John seems confused so I want to clarify.
After quoting Keynes on the impact of various marginal propensities to consume (which is a different issue from the share of output consumed anyway), he writes: "This sounds EXACTLY like every fallacious repetition that policies which direct money to those who spend every nickel will be better for the economy."
No, the fallacy is saying that directing money to those who spend every nickel can't growth the economy. It can. I am not denying that. I am not saying that when some Keynesians say things like that they're wrong. It's not a fallacy at all. It's right. For one thing, you are simply raising consumption levels and if we're in a situation (like we are now) where that isn't crowding out others resources that won't substantially reduce consumption or investment anywhere else and it may even spur some investment if producers think it's likely to continue (say, through a permanent low income tax cut or credit). But aside from the simple point that consumption is increasing, you're going to have a lower marginal propensity to consume which is going to make any investment or government demand more effective.
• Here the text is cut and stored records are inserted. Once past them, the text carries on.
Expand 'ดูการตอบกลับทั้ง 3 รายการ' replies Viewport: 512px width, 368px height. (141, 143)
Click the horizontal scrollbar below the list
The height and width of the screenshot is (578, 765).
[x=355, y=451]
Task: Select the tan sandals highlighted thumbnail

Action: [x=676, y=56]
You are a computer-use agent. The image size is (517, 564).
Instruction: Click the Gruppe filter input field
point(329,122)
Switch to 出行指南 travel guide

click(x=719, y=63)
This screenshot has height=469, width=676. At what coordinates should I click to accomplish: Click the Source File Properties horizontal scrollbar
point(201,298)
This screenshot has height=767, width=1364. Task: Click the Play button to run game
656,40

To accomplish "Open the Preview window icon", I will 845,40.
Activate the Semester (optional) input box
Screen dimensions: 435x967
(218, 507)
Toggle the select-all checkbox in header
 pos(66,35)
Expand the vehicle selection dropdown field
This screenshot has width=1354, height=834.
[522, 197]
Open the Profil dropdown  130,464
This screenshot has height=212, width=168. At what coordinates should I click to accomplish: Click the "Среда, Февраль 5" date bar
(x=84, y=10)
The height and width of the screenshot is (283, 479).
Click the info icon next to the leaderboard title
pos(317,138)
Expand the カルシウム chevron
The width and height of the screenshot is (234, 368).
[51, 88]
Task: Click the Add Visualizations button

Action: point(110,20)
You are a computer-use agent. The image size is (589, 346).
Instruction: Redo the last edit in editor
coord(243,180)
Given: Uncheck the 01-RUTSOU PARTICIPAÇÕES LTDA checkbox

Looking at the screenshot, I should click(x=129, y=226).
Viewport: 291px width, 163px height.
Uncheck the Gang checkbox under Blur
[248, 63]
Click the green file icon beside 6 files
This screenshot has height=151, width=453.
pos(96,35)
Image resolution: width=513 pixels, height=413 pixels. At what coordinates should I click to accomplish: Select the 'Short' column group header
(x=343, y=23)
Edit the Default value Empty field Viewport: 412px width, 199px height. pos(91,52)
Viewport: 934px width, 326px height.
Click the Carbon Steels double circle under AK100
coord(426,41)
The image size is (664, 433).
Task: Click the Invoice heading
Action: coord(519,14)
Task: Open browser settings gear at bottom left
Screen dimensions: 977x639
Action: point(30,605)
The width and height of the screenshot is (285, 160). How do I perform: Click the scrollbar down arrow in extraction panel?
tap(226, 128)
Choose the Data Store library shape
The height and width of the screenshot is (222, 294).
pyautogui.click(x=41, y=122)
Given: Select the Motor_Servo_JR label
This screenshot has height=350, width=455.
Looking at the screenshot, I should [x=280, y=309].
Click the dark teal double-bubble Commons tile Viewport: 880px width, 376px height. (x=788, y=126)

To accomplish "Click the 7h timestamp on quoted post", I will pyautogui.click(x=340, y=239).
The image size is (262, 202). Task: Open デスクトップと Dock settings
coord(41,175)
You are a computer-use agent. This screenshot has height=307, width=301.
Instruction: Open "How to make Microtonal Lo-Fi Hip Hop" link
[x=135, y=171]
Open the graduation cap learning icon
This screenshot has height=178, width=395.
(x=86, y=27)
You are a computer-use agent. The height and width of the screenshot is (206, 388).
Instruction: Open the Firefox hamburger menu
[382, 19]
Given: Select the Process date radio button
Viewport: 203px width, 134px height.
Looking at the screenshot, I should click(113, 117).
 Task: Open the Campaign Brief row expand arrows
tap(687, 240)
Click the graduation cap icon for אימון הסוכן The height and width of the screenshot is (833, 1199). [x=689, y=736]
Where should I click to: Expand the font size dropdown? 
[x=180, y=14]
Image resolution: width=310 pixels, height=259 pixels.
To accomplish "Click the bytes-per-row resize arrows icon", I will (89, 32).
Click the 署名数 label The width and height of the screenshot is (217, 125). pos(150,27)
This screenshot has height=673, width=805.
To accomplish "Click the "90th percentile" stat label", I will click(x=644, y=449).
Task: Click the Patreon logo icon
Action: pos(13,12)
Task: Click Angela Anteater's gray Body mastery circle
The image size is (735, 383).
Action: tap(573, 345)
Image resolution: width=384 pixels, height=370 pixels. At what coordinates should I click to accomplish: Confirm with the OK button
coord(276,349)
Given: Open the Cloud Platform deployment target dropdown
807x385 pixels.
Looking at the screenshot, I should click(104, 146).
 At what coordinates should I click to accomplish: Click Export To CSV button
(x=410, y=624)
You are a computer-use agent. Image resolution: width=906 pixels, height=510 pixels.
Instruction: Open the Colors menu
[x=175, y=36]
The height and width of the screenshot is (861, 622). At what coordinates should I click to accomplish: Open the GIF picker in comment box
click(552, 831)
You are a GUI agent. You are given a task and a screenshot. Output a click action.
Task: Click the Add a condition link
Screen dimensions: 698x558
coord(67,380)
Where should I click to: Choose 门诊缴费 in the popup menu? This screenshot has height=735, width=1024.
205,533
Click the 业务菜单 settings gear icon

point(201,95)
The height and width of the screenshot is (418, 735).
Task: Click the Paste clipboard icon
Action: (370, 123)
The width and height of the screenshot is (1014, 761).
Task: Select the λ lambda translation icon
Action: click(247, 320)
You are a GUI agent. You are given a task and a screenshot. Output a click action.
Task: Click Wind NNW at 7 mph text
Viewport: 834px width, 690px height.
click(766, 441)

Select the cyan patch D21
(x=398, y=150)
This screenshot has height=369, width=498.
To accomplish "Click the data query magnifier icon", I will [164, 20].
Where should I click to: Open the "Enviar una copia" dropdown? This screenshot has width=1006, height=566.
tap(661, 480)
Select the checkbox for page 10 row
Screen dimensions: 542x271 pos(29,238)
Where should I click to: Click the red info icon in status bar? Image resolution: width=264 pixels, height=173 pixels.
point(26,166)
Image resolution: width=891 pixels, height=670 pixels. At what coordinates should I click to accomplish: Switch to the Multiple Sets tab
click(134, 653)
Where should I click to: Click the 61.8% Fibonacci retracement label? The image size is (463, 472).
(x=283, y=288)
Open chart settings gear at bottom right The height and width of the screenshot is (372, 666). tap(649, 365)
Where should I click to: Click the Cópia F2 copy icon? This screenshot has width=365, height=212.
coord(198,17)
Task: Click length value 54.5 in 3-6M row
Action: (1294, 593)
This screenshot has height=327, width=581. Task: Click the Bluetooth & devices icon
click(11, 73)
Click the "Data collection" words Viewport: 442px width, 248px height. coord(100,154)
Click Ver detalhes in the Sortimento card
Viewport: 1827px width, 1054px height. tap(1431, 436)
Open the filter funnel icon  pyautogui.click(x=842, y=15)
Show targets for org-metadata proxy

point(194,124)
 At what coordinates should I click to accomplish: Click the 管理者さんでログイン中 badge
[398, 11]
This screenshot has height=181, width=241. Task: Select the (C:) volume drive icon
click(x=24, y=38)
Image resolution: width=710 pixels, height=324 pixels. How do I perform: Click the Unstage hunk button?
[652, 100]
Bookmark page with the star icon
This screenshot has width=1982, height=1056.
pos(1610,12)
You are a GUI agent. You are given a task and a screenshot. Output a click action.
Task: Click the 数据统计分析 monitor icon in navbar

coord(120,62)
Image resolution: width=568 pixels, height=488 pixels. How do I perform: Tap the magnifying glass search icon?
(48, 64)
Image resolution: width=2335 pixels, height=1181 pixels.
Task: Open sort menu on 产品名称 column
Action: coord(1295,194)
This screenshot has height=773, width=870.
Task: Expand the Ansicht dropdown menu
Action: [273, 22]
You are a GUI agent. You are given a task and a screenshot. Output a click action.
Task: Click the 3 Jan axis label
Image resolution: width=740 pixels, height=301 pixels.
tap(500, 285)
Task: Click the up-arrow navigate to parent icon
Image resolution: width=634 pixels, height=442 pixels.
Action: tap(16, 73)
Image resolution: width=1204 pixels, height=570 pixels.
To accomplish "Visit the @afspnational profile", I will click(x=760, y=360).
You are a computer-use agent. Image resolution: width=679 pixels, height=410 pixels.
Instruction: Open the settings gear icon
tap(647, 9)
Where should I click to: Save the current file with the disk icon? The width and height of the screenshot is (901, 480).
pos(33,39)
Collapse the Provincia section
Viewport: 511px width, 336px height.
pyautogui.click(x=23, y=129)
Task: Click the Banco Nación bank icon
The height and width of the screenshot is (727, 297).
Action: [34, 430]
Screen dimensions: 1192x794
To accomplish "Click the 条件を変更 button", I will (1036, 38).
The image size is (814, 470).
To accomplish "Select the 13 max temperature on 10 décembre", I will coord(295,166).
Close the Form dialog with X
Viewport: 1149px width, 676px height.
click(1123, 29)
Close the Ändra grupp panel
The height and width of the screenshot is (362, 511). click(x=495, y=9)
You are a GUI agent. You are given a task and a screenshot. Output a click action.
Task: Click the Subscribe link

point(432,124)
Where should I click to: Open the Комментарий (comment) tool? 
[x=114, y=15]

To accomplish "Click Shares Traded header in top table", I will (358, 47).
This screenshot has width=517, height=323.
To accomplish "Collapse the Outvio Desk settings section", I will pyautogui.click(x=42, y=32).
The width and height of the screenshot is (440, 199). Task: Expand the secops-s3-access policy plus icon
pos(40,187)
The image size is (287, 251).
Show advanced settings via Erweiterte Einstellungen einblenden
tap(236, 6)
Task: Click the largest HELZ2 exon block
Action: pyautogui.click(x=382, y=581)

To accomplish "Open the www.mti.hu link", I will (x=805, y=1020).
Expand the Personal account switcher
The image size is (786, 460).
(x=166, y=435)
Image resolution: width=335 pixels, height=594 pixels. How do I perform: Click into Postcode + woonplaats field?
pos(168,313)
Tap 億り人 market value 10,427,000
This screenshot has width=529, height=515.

There is nothing fallacious about this. The fact that John treats this as a fallacy is a problem.
So what about all my discussion of Keynesianism and the importance of thinking about investment? That point is simply that Keynes saw the problem of recessions as primarily emerging as a result of problems with investment, citing the instability of financial markets as a likely spark. This is an area where I actually noted that John did OK in the video, because he did not put the consumption talk in Keynes's mouth - he put it in Malthus's mouth (Malthus can be fairly described as an underconsumptionist - you can call it a fallacy I suppose, but I prefer to call it a good step towards the ultimate solution of a broader demand-side theory).
So there's nothing wrong about saying that giving people money to spend will improve growth at all. My response to people like that is (and has been) that it makes more sense to fix what's broken than try and work through something else that's not fundamentally broken. I do support consumption-oriented policies like extended unemployment insurance benefits, though. Why? Mostly humanitarian reasons, not because I think we should pull ourselves out of this through consumption expenditures.
Is that clear?
I really don't think the public is under the impression that weak consumption caused the recession. They know housing values fell. They know that was somehow related to the collapse of the financial system. They might not get farther than that but you don't see people talking in terms of secular stagnant consumption like they did in the Depression. That's a very good thing.
What is the message you get from these videos?
1. That Say's Law is the right way to think about the economy and Malthus's work on gluts is the wrong way.
2. That Hayek is the antidote to Keynes rather than an important complement to Keynes (this is the whole point of the videos - the point is not teach people about Hayek and Keynes it's to displace Keynes with Hayek).
3. That we don't need fiscal or monetary stimulus.
I'm sorry, but with those three major themes running through all of these videos, I can't honestly claim that people will be better educated about or have a better position on economics after watching them.
As I've said in the past - John ought to make a video about how we need NGDP targeting (he could even reintroduce Keynes with his line "get spending flowing" - that was one of Ryan Murphy's favorite parts of the last video).